Where gaps come from

Similar cases?

  • Future contingents (Aristotle's sea battle)
  • Vagueness
  • False existential presupposition (The king of france is bald.)

But L1 is different from all these cases. What explains the tv gap?

Explanation: truth-values require proper grounding

  • See Sainsbury for details.
  • Truth-maker principle: The truth (or falsity) of a sentence depends on something distinct from itself (truth-makers).
    • Whether "Socrates had red hair" is true depends on the state of certain physical objects.
    • But whether L1 is true or not does not depend on anything else external to it.
  • Problems with this explanation :
    • What about "this is a sentence"?
    • What about logical truths?
  • Sainsbury : "an example" of proper grounding is a sentence whose truth depends on a fact that can be expressed without using the concept of truth.
    • If only an example, what is the general definition?
    • The proposal is not plausible if it is taken as a general definition.
    • e.g. "Penguins do not have the concept of truth."
      "The concept of proof is defined in terms of the concept of truth."
    • Perhaps what is meant is : the truth of a sentence has to depend on some fact that is independent of whether the sentence is true or false.
    • L1 fails this test.
    • This also deals with L2:

@(L2) L2 is true.@

Semantics

  • Three-valued non-classical logic: T, F, N
  • How is 3-valued logic different from classical logic?
    • Conjunction: T&N,F&N; Disjunction: T∨N,F∨N
    • Conditionals: T→N, N→N, etc.

A further problem

  • If L1 does not have a truth-value, then we can draw two conclusions :
    • (a) L1 is not true.
    • (b) L1 is not false.
    • L1 says of itself that it is false. This is compatible with (a).
    • But since (b) is true, it is false that "L1 is false." So L1 is false after all.
  • So if L1 is neither true nor false, then L1 is both false and not false. So we have a contradiction, as Sainsbury points out.

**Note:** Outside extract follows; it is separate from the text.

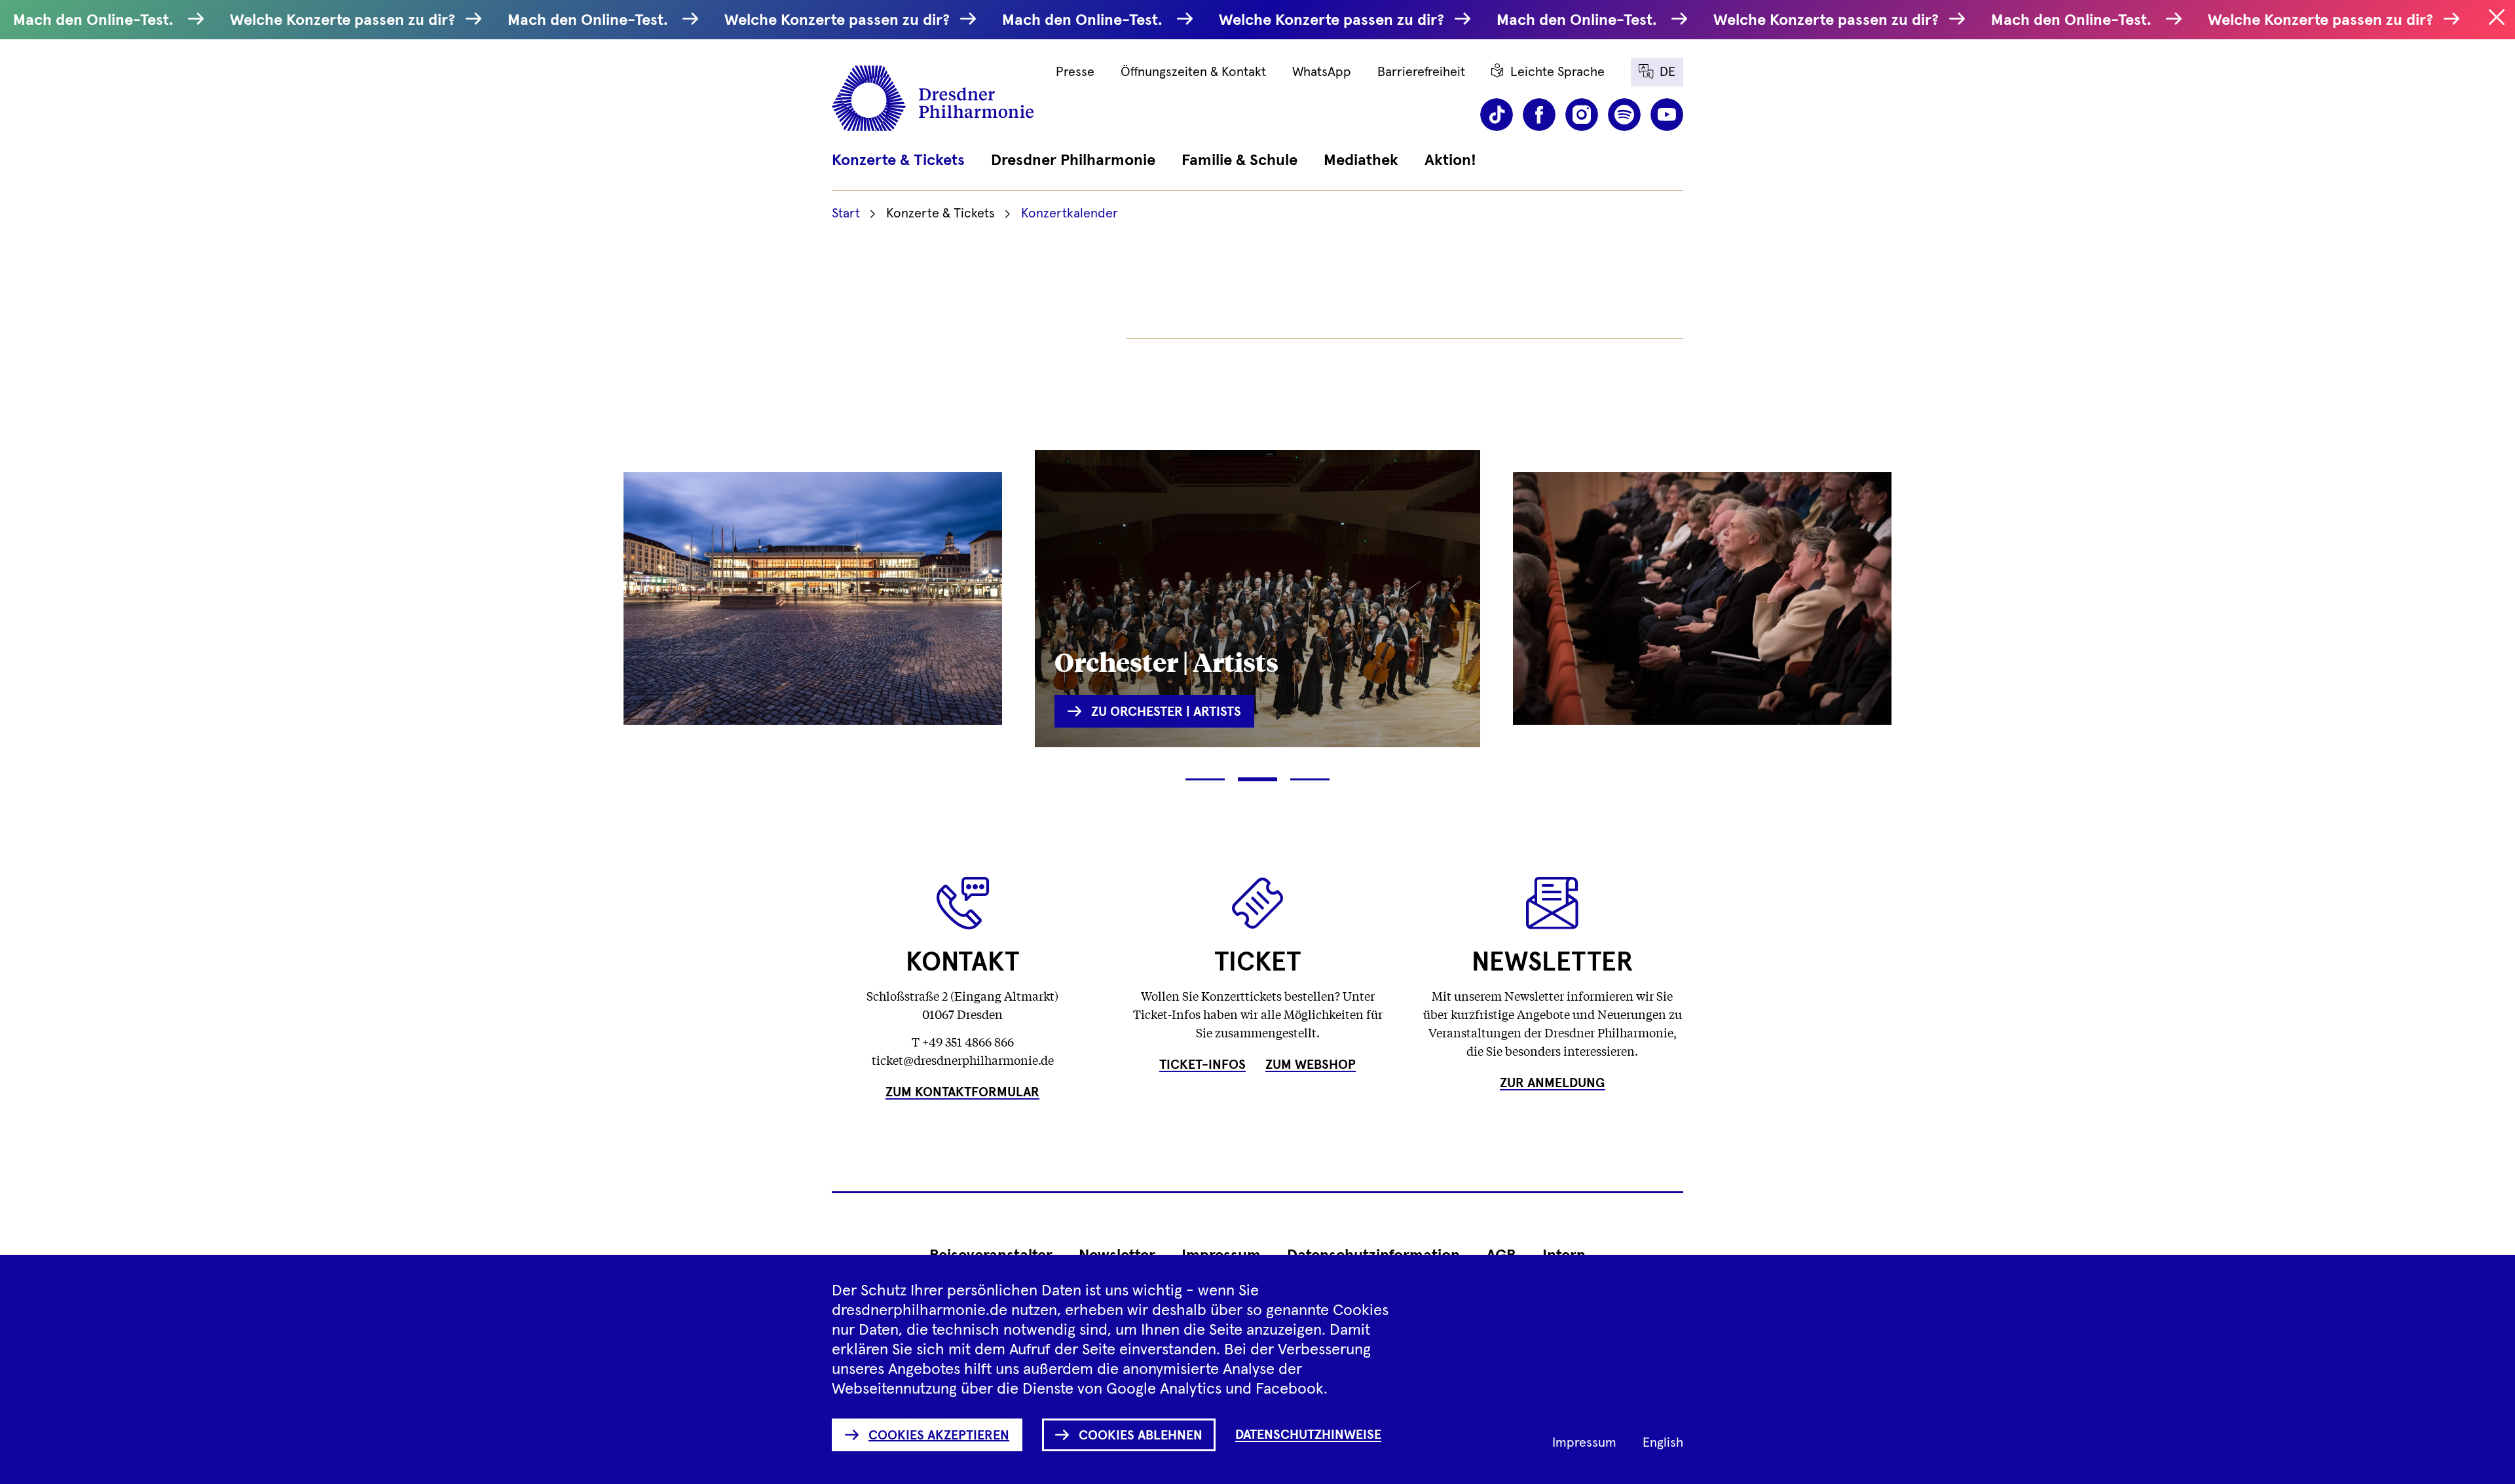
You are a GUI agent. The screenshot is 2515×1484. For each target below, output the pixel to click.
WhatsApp (1321, 72)
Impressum (1584, 1442)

The strengthened liar sentence

@(L3) L3 is not true.@

  • L3 is true → "L3 is not true" is true → L3 is not true.
  • L3 is false → L3 is not true → L3 is true
  • L3 is neither true nor false → L3 is not true → L3 is true.
  • Conclusion : L3 is both true and not true!

Two lessons to bear in mind ?

  • The proper grounding theory as it stands cannot solve the paradox.
  • It is not clear how solutions which postulate semantic defects in the liar sentences can deal with L3 since a sentence with semantic defects would not be true, which is what L3 says.

Exercises

  • For you to think about : Footnote 3 of Sainsbury on page 113 says "This derivation shows that one could not regard L1 as a basis for a straightforward proof of G." What does he mean by this claim?